This really isn't a Unix question directly so I apologize for that. However, I have a feeling that others here might have done something like this.
I have a client who would like their data converted from Access to mySQL. I'm using PHP to do the import because it plays so nice with mySQL and I'm making some changes to the data while it is being imported. So far so good, we are 90% there.
The problem is, Access does not export to a valid CSV format. Specifically, if there are any text or memo fields in Access that happen to contain CR/LF Access does not strip them or escape them in any way. The results in a CSV file with end of line markers in the middle of data fields.
At this point nothing I've found will import these files. Excel, OpenOffice, even Access itself all treat the CR/LF as an end of record marker even if it is enclosed in quotes.

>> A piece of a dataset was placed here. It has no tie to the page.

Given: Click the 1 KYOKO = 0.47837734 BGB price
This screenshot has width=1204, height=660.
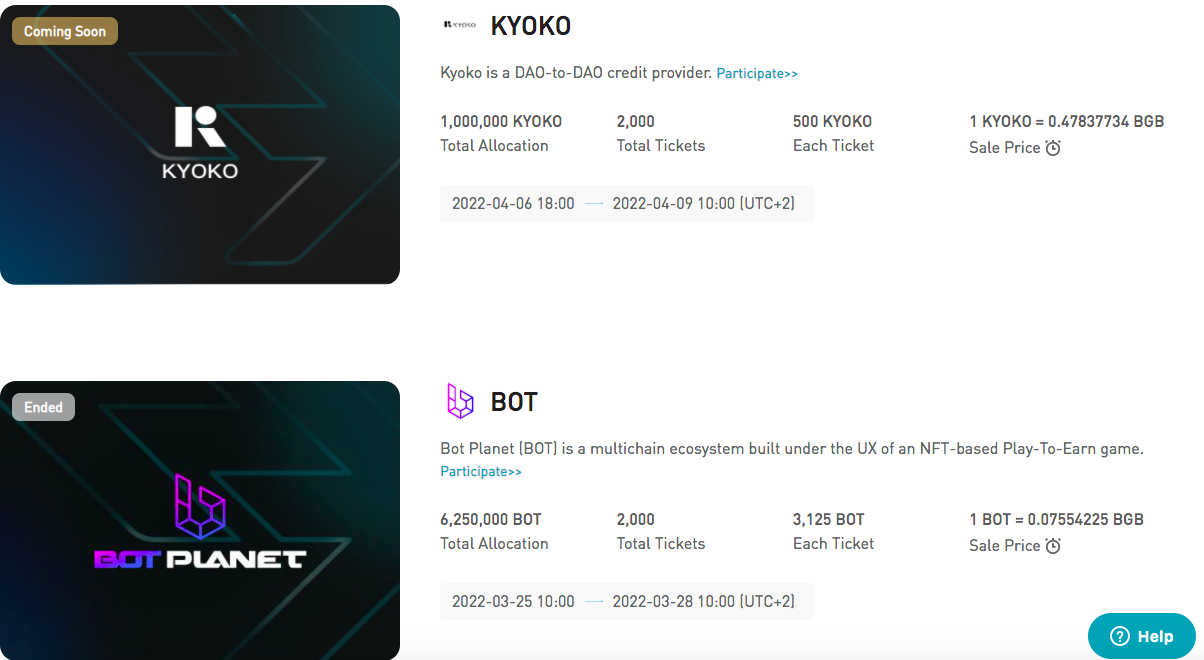Looking at the screenshot, I should point(1066,121).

I'm not doing the data exporting from Access and I'm not that familiar with Access. Is there an option to strip CR/LF during export?
Any other suggestions on how to clean this data?
Thanks
You might want to look at the mdbtools package that I wrote about in MUUGlines a few months ago, it is a Unix application that can read from Access databases directly. You might be better off exporting the data with that rather than Access directly. I used it to import a table with 3/4 million records into mysql (I took the lazy way out and just used some scripts to alter the text file into a bunch of sql commands).
shawn
On 12-Jul-04, at 10:59 PM, John Lange wrote:
This really isn't a Unix question directly so I apologize for that. However, I have a feeling that others here might have done something like this.
I have a client who would like their data converted from Access to mySQL. I'm using PHP to do the import because it plays so nice with mySQL and I'm making some changes to the data while it is being imported. So far so good, we are 90% there.
The problem is, Access does not export to a valid CSV format. Specifically, if there are any text or memo fields in Access that happen to contain CR/LF Access does not strip them or escape them in any way. The results in a CSV file with end of line markers in the middle of data fields.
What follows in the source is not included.